More info i found on the net , why we no longer have the passenger pigeon.
One reason why the passenger pigeon existed in such prodigious numbers was the lack of natural predators apart from hawks and eagles. It was, however, surprisingly vulnerable to human intervention. Each female laid only one egg a year, which made it difficult to replace any losses quickly. Only a flimsy nest was made and its habit of nesting in vast colonies and migrating in huge flocks made it very easy to attack. The birds fed mainly on acorns, chestnuts and beech nuts in the extensive woodlands of North America and so when these were steadily cut down their habitat and food supplies were reduced. Human intervention was at first relatively restrained, largely because of the limited numbers living in North America. The Indians captured the pigeons in large nets and by the 1630s the settlers of New England were doing the same. The young squabs were regarded as a great delicacy and the adults were sought after for their feathers as well as their meat. In the first couple of centuries of European settlement it is doubtful whether the number of pigeons declined very much given the relatively small number of humans in the area. After 1830 the practice of releasing live pigeons from traps for shooting practice began, but this in itself would not have proved fatal to the existence of the species even though about 250,000 a year were being killed in this way in the 1870s.

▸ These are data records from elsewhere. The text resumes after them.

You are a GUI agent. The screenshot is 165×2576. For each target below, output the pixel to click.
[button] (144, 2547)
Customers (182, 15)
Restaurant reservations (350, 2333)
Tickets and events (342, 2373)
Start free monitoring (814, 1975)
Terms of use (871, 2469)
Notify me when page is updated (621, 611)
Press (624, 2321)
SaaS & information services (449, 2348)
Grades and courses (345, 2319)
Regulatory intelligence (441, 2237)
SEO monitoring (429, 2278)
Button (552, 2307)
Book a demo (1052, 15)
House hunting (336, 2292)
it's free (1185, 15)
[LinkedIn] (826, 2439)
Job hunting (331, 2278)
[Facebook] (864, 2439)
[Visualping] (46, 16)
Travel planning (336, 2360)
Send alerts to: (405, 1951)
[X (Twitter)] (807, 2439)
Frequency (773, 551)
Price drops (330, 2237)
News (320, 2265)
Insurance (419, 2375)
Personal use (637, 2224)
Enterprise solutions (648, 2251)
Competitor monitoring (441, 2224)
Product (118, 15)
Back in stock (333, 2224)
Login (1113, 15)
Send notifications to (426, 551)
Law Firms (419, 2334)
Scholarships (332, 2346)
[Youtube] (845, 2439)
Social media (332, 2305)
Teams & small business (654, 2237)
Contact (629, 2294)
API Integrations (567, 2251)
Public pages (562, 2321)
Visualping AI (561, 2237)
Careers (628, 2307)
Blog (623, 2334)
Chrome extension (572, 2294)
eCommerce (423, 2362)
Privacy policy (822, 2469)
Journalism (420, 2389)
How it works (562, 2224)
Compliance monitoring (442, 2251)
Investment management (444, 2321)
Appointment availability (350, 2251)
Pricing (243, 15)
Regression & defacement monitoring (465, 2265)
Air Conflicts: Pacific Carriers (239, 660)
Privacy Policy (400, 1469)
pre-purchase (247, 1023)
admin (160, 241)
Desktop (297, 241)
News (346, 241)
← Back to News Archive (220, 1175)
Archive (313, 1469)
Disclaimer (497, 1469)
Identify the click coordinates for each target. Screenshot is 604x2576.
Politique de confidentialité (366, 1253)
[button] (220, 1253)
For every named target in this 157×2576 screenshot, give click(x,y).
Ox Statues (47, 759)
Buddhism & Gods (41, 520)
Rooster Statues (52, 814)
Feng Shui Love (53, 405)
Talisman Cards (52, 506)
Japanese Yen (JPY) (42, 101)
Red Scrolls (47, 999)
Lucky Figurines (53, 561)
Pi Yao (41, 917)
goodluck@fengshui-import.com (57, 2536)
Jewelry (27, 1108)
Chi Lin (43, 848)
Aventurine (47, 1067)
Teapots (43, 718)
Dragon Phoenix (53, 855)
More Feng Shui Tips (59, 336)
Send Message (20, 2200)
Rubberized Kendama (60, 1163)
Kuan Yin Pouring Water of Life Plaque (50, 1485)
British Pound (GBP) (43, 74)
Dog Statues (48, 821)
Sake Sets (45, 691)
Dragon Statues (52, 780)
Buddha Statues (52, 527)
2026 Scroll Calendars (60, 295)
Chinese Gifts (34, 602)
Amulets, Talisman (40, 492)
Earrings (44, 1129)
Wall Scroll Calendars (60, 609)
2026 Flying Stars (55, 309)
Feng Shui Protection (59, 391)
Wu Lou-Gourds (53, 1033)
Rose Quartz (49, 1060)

The population had certainly been reduced by the middle of the nineteenth century but was still several billion strong. The real onslaught began with the onset of large-scale commercial hunting carried out by well-organised trappers and shippers in order to supply the developing cities on the east coast of the United States with a cheap source of meat. It began once railways linking the Great Lakes area with New York opened in the early 1850s. By 1855 300,000 pigeons a year were being sent to New York alone. The worst of the mass slaughter took place in the 1800s and 1870s. The scale of the operation can be judged by figures that seem almost incredible but which were carefully recorded as part of a perfectly legal and highly profitable commerce. On just one day in 1860 (23 July) 235,200 birds were sent east from Grand Rapids in Michigan. During 1874 Oceana County in Michigan sent over 1,000,000 birds to the markets in the east and two years later was sending 400,000 a week at the height of the season and a total of 1,600,000 in the year. In 1869, Van Buren County, also in Michigan, sent 7,500,000 birds to the east. Even in 1880, when numbers had already been severely reduced, 527,000 birds were shipped east from Michigan.
Not surprisingly, even the vast flocks of pigeons could not withstand slaughter on this scale. Numbers fell rapidly and by the late 1880s large flocks, which had once been so common, had become a matter for comment and investigation, and most were no more than a few hundred strong. The last known specimens were seen in most states of the eastern United States, in the 1890s, and the passenger pigeon died out in the wild in Ohio about 1900. The last survivor of a species that had once numbered 5 billion died in captivity in 1914.